=== SOURCE PASSAGE ===
========================================
I hear ya panhandle. For sure nothing scientific, but I feel an early winter in my bones. These days, I listen to these old bones,,,


----------



## armyturner

We have had a pretty good year so far. Sitting at around 5800 4x5 round bales right now. Wet weather in May and the first of June got us off to a slow start, but it picked up pretty good after that. We don't bale much for ourselves, but have a good customer from Texas that leases land and runs cattle in north central Arkansas that we do a lot of custom work for, as well as one other local guy that we are working on baling 1000 or so bales for now. If we get some of this rain that is in the forecast this next week, we should have 450+ acres left to finish out the year. Also had my most productive day ever this year. We had a morning with no dew, started baling a little before 10 am, and was in hay making almost 7 bales per acre. I put 510 bales out the back by 9:30 pm.


----------



## Shetland Sheepdog

Finally finished 1st crop, have taken off some 2nd crop, about to take some more 2nd!


----------



## Teslan

I'm just irrigating, irrigating, irrigating for 3rd cutting. Hopefully going to finish up irrigating for the last time this year in the next couple of years. This time of year I'm not tired of cutting, raking, baling hay. I'm tired of irrigating. Quick edit. I'm always tired of irrigating.


----------



## ARD Farm

mlappin said:


> New Holland net is crap, have used Farmers in the past with little problems and have had no problems since buying Pritchet from Cy.


Cy's net runs flawlessly btw. Never missed a wrap. I have the only rounds withb white stripes on green net around here...lol


----------



## mlappin

2nd about done, have done some 3rd as well, next time around will be 4th and 3rd if I don't run out of summer.


----------



## slowzuki

Cut last 15-20 acres of first cut this morning in beautiful sun with a 3 day clear forecast. Currently watching the storm clouds roll in lol. Ah well, it will dry out fine tomorrow.


----------



## SwingOak

I put the last application of soil-correcting fert down a week ago, and we've had a couple of mild rain events since then. We're getting a good soaking today so I'm happy about that. I'll have to take whatever I can off in the next 2 weeks so my second cutting is going to be light.

I can't believe some guys around here mowed Sunday and Monday this week - we had rain Monday night, and it's been in the low 60's and cloudy all week. Might as well mow and put your hay in a refrigerator for a few days before baling. I saw one guy round baling last night who mowed Sunday and the dust coming off the baler made it look like it was on fire. Still looked very green too, and no acid tank on his baler.
========================================
=== GIVEN DATA ===
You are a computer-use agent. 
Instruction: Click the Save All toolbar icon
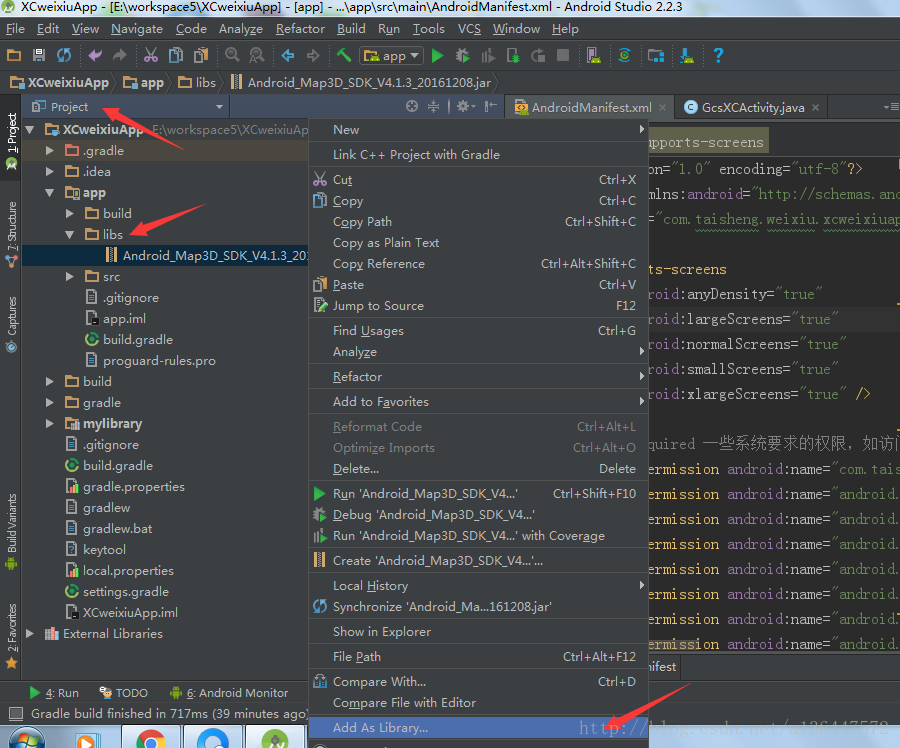[38, 55]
========================================
=== ACTIONS TO TAKE ===
A) In the hay-season forum thread, how many bales did armyturner put out the back by 9:30 pm on the most productive day?
B) Pick up the hay-season forum thread after its final sentence and write the next post.

=== EXPECTED RESULTS ===
A) 510 bales.

B)
----------



## FarmerCline

Baled some 2nd cutting orchard that had a considerable amount of crabgrass today. Really wouldn't have been worth cutting if it wasn't for the patches of crabgrass because the orchard had very little growth with the dry weather we had over the summer but I didn't want the crabgrass to seed out so I cut. Didn't think it would be worth tedding because it was very thin and the field is 10 miles away. Cut Tuesday afternoon and raked Friday but was still pulling up wet hay into the windrow. Baled today and it was real borderline of being dry enough but it is supposed to be cloudy with chance of showers tomorrow. It only made 18 bales an acre. We haven't had the best drying weather because of heavy dews that stay on until 1pm. Can't believe it took so long to dry as thin as it was.


----------



## shortrow

I am almost done.


----------



## Grateful11

Getting there and there's small shed with 70 bales of Oats hay, it's full.


----------



## SwingOak

I'm nervous... I'm going to have to take my second cutting off in the next 2-3 weeks and there's just not enough growth. I will be pleasantly surprised if I come close to 4 tons/ac this season. Too much rain when I didn't want it, and nothing when I did.


----------



## Colby

Need to fill up 1 barn about 1000 squares and we will be pretty much done for the year. Have plenty of rounds. Need go buy a load of alfalfa large squares... But haven't been in the hay feild since July 23rd. Should change next week as we will be chasing coastal where we can to fill up the barn. Been plenty busy weaning calves and doctoring yearlings.


----------



## Hawk40

3rd cutting alfalfa done, probably could make a light 4th if I thought we could get it to dry.
Running out of summer now.


----------



## mlappin

Must be a picture of hay that was made in Idaho.

Had 16 acres down last Monday, forecast was for cool temps but sunny and windy all week. Tuesday was calm and cloudy as was Wednesday. Thursday was partly cloudy and calm. Wind came in friday morning along with a little sun, raked about 3:30, in the time it took me to drive home and bring the baler back the hay actually got wetter. Clouds rolled in and temp dropped and dew started to set before 5pm. Just grabbing a few handfuls said it was a wasted drive to the field, made several bales from under the tree lines that never stood a chance to get dry anyways this time of year. Rained Saturday, misted Sunday, crazy humidity today, calling for 100% humidity in the morning hours tomorrow, not rain but dense fog, may get this stuff washed again Wednesday at this rate.

Getting tired of making hay this year, buying lottery tickets tomorrow.


----------



## FarmerCline

Hawk40 said:


> 3rd cutting alfalfa done, probably could make a light 4th if I thought we could get it to dry.
> Running out of summer now.


 Wow, that is some pretty hay. I don't think I have ever seen dry hay that green......almost looks dyed.


----------



## Hawk40

FarmerCline said:


> Wow, that is some pretty hay. I don't think I have ever seen dry hay that green......almost looks dyed.


Yeah I had to stop looking at it, the color was scaring me but it was dry and the stems were snapping.
Hay seems to cure fast here. 1st and 2nd had to be cut in sections to keep from drying out too far ahead. Its desert conditions out here this year, not so lucky last summer, entire first cutting rained on.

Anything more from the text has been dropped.